EXERCISE GOAL:
Reproduce every one of the entries below word for word, and leave out the pictures.

--- Start of RECORD LIST ---

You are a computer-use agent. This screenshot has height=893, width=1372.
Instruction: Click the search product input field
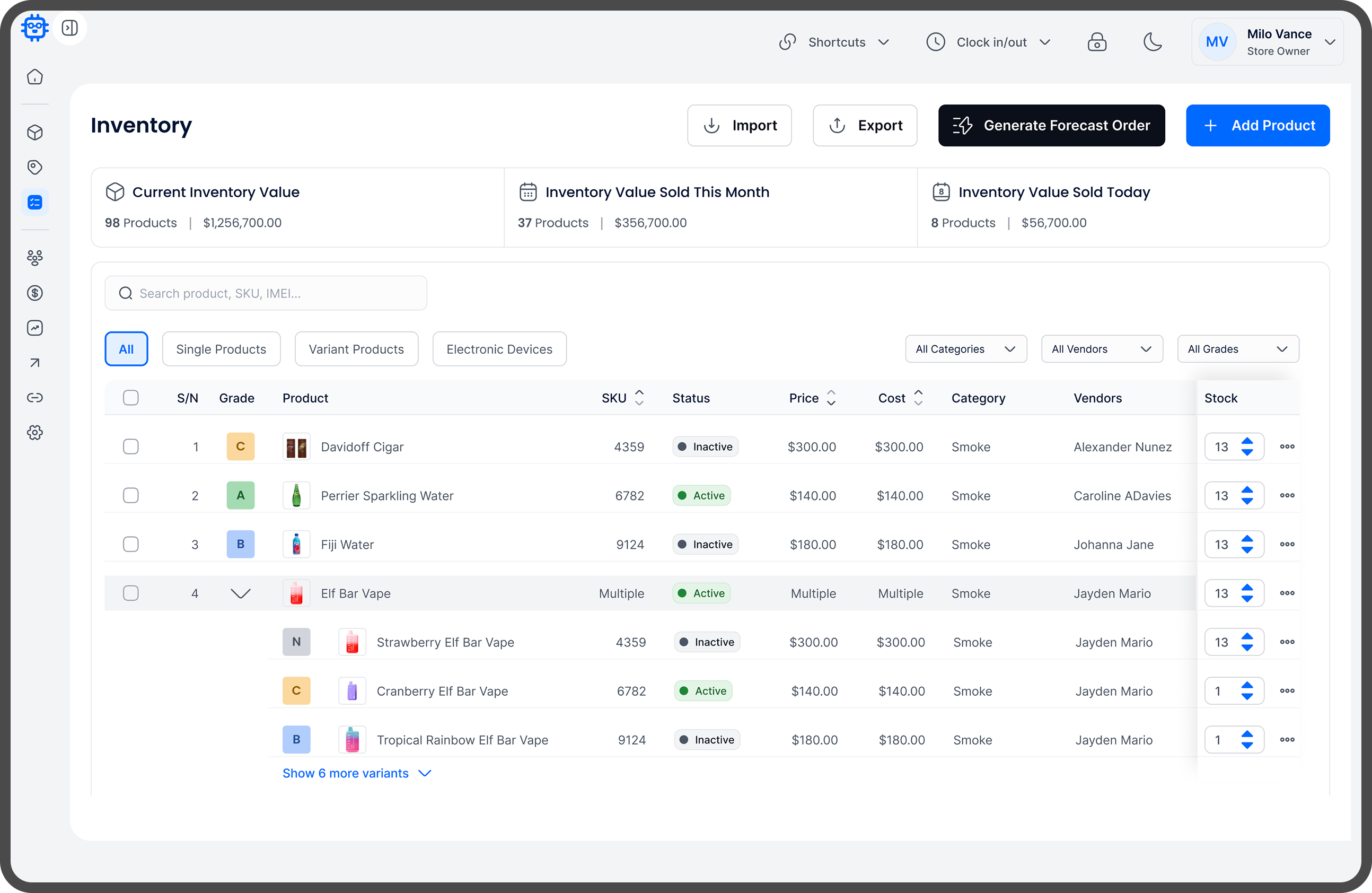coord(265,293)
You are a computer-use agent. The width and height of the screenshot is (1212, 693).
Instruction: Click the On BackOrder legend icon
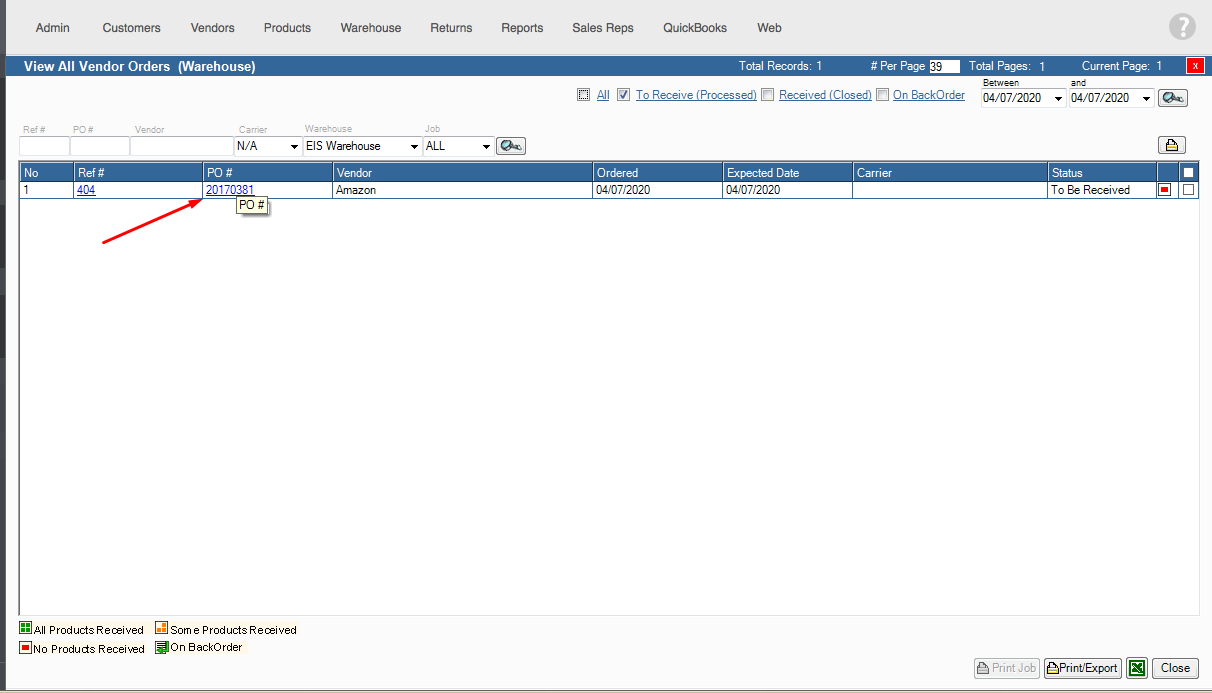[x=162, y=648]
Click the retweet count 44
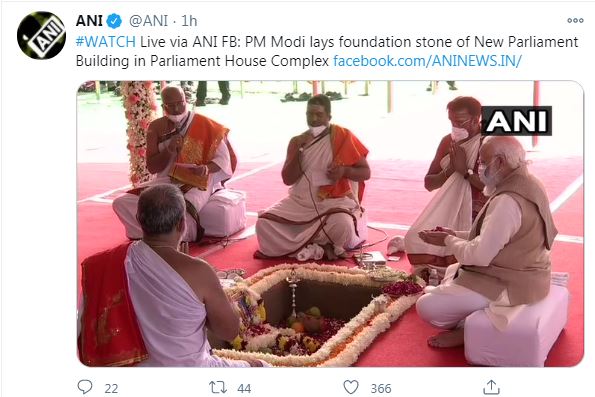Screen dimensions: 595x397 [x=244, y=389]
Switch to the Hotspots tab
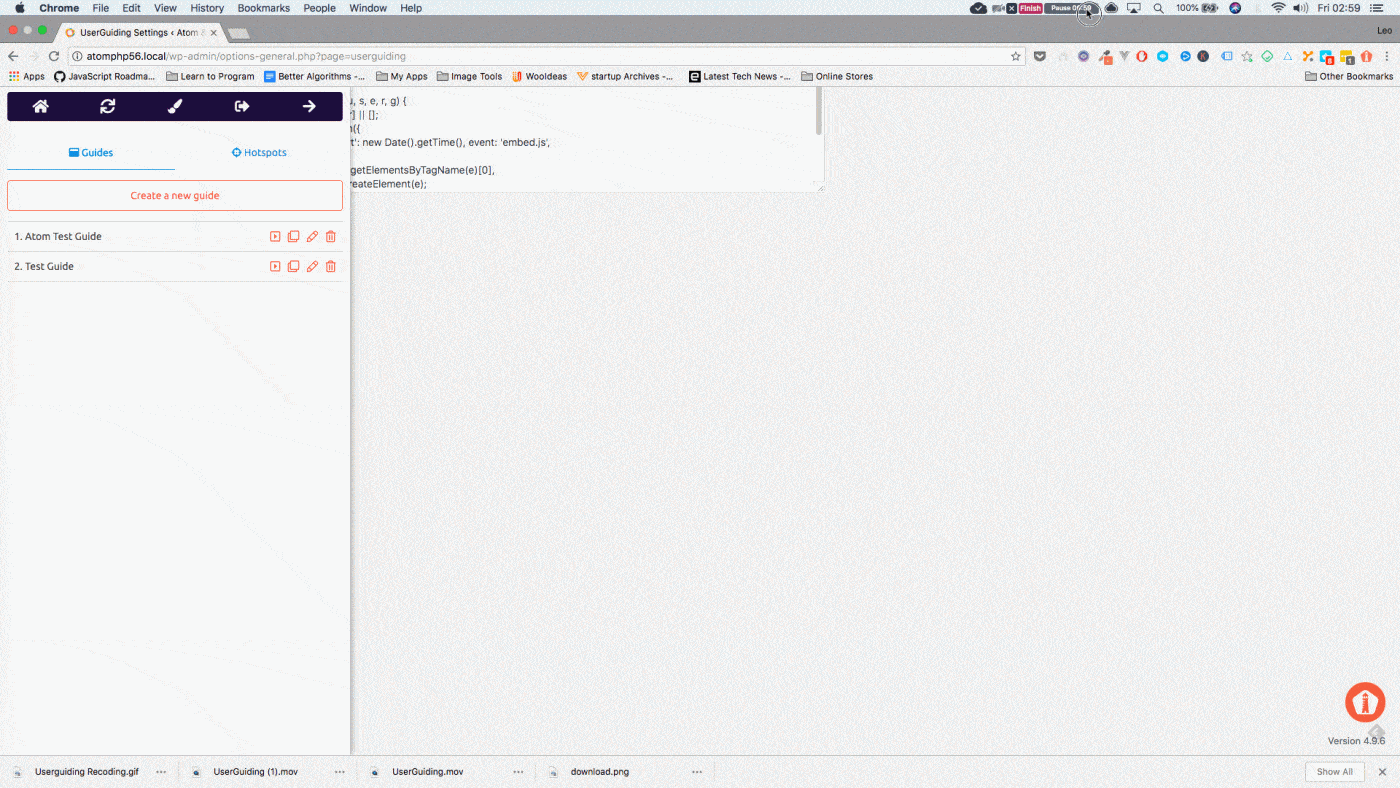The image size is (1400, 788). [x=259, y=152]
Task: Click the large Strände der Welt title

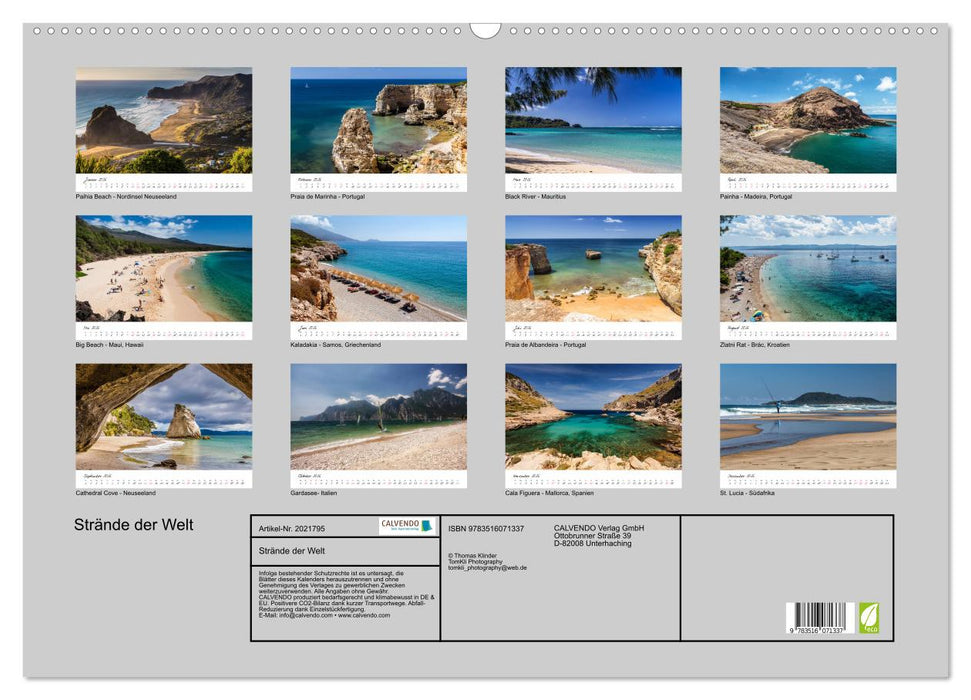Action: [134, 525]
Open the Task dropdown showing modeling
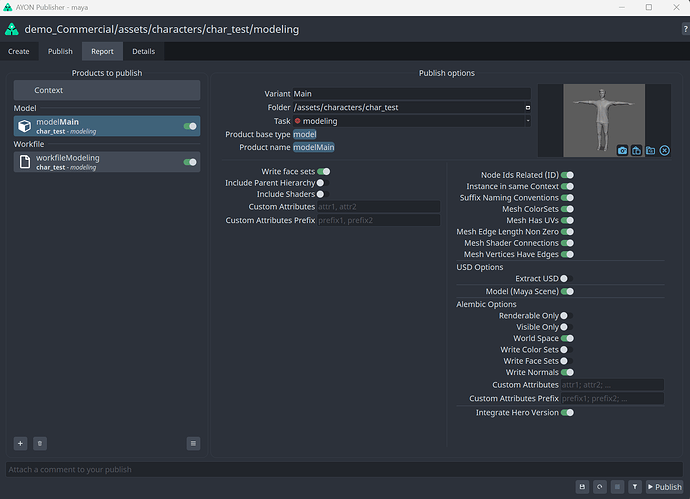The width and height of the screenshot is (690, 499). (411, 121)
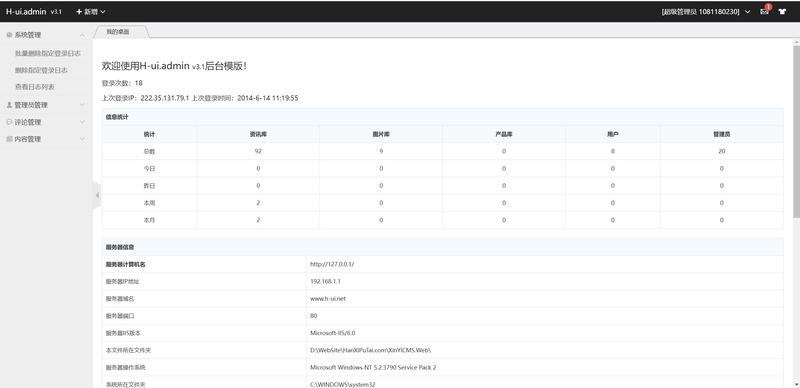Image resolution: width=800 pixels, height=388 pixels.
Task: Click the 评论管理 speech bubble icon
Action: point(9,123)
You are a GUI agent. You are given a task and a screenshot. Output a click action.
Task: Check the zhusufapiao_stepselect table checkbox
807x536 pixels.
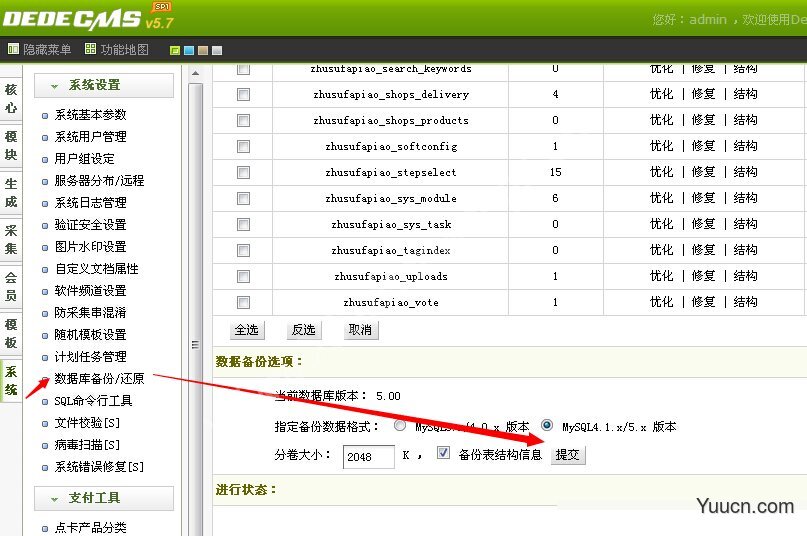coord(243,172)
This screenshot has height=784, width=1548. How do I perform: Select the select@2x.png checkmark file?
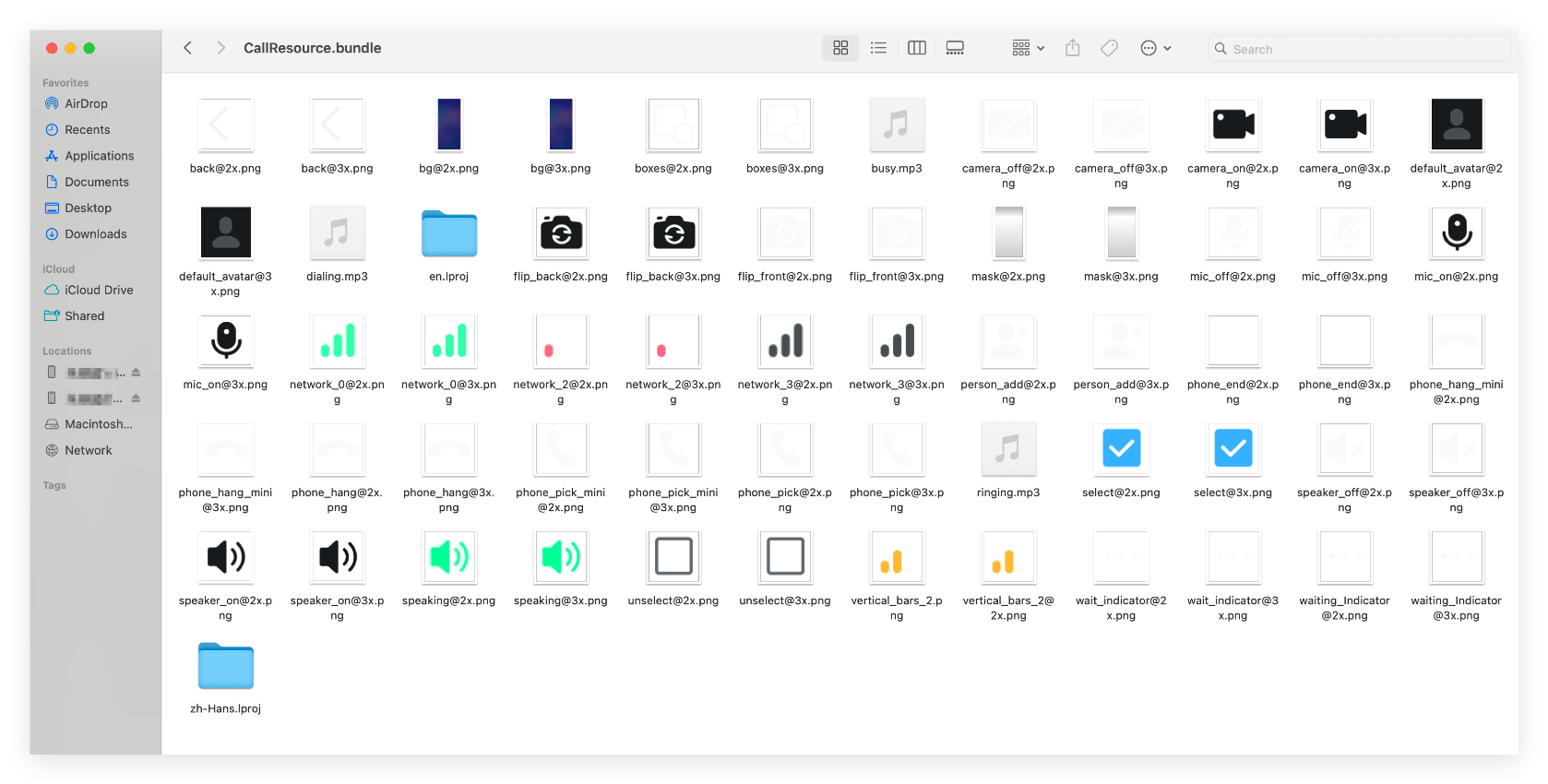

--- End of RECORD LIST ---

SOLUTION:
You are a computer-use agent. This screenshot has height=893, width=1372.
Instruction: Click the search product input field
coord(265,293)
You are a computer-use agent. The width and height of the screenshot is (1212, 693).
Instruction: Click the On BackOrder legend icon
[x=162, y=648]
Click the retweet count 44
Screen dimensions: 595x397 [x=244, y=389]
Switch to the Hotspots tab
The image size is (1400, 788). [x=259, y=152]
Task: Click the large Strände der Welt title

Action: [134, 525]
Open the Task dropdown showing modeling
The width and height of the screenshot is (690, 499). (411, 121)
Image resolution: width=800 pixels, height=388 pixels.
Task: Click the 评论管理 speech bubble icon
Action: point(9,123)
You are a GUI agent. You are given a task and a screenshot. Output a click action.
Task: Check the zhusufapiao_stepselect table checkbox
807x536 pixels.
coord(243,172)
This screenshot has height=784, width=1548. How do I perform: Select the select@2x.png checkmark file?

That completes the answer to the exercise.